Mit dem Boden fängt es an

Damit der Gartentraum wahr wird, muss dem Erdboden Beachtung geschenkt werden

Apenrade/Aabenraa (gis) Oft ist er der Platz im Grünen ein Ort zum Entspannen und Relaxen. Der Garten hinter dem Haus kann ganz unterschiedlich genutzt werden. Für Familien mit Kindern wird er zum Spielplatz. Werden Obstbäume gepflanzt, kann er zur hauseigenen Plantage werden. Schauobjekt und ganzer Stolz ist wohl der Garten für den Rosenzüchter. Wichtig ist es, sich schon bei der Planung des Gartens über die gewünschte Nutzungsform klar zu werden und nicht erst vor dem Regal im Pflanzencenter. Nur so kann die richtige Kombination aus Bäumen, Hecken, Rasen, Stauden und Zierpflanzen getroffen werden.

Humus & Nährstoffgehalt

Doch oft wird die Grundlage eines jeden Gartens unterschätzt: die Erde. »Mit dem Boden fängt alles an«, erklärt der Leiter des »Sydjysk Plantecenter«, Christian Kurt Madsen. Erst durch die Verbesserung des Bodens kann den Bäumen, Hecken und Stauden eine Grundlage zum Wachsen und Gedeihen geschaffen werden. Ist der Boden sandig und humusarm, ist es notwendig, die Erde mit einer Schicht von mindestens zehn Zentimetern Humus anzureichern. Das verbessert nicht nur den Nährstoffgehalt, sondern sorgt durch eine verbesserte Wasseraufnahme des Bodens auch dafür, dass weniger gegossen werden muss.
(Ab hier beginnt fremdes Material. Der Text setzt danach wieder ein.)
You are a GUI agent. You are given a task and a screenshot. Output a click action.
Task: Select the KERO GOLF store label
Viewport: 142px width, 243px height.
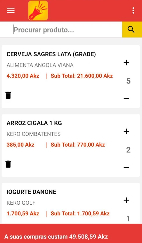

Und das zahlt sich im Sommer aus.

Wurzelnetz im Boden

Der aufgeschüttete Humus muss gut in den Ausgangsboden eingearbeitet werden. Dabei ist es sinnvoll, nicht nur die Erde rund um den zukünftigen Platz der Pflanze aufzubessern, sondern großflächig vorzugehen. Die Pflanze soll ja später wachsen und ihre Wurzeln weiträumig ausdehnen können. Reicht das Wurzelnetz jedoch bis in den nicht aufgebesserten Boden, so war die Arbeit umsonst. Muss man feststellen, dass der hauseigene Boden lehmig ist, so rät Christian Kurt Madsen, zusätzlich zur Humusschicht groben Sand unterzumischen. Das lockert den Boden auf, so dass die Pflanzen ihre feinen Nährstoffbahnen gut ausbreiten können.

Planung für den Sommer

Der Gartenexperte aus Süderhostrup legt es Häuslebauern, die gerade ihren Neubau planen, ans Herz, bereits in der Planungsphase gute Gartenerde mit einzurechnen. Denn oft muss, wenn das Haus erstmal steht, am Gartenausbau und vor allem an der gehaltvollen Erde gespart werden. »Kunden, die so verfahren, wundern sich dann, warum die Pflanzen in der nährstoffarmen Erde nicht wachsen. Wer aber im Voraus plant, hat später keinen Ärger«, kann Christian Kurt Madsen aus seiner Verkaufserfahrung berichten. Humus kann man auch günstig bei den Kompoststationen der kommunalen Müllentsorgung kaufen, ist sein Tipp für Sparsame.

Erschienen im Nordschleswiger vom 15.05.2004.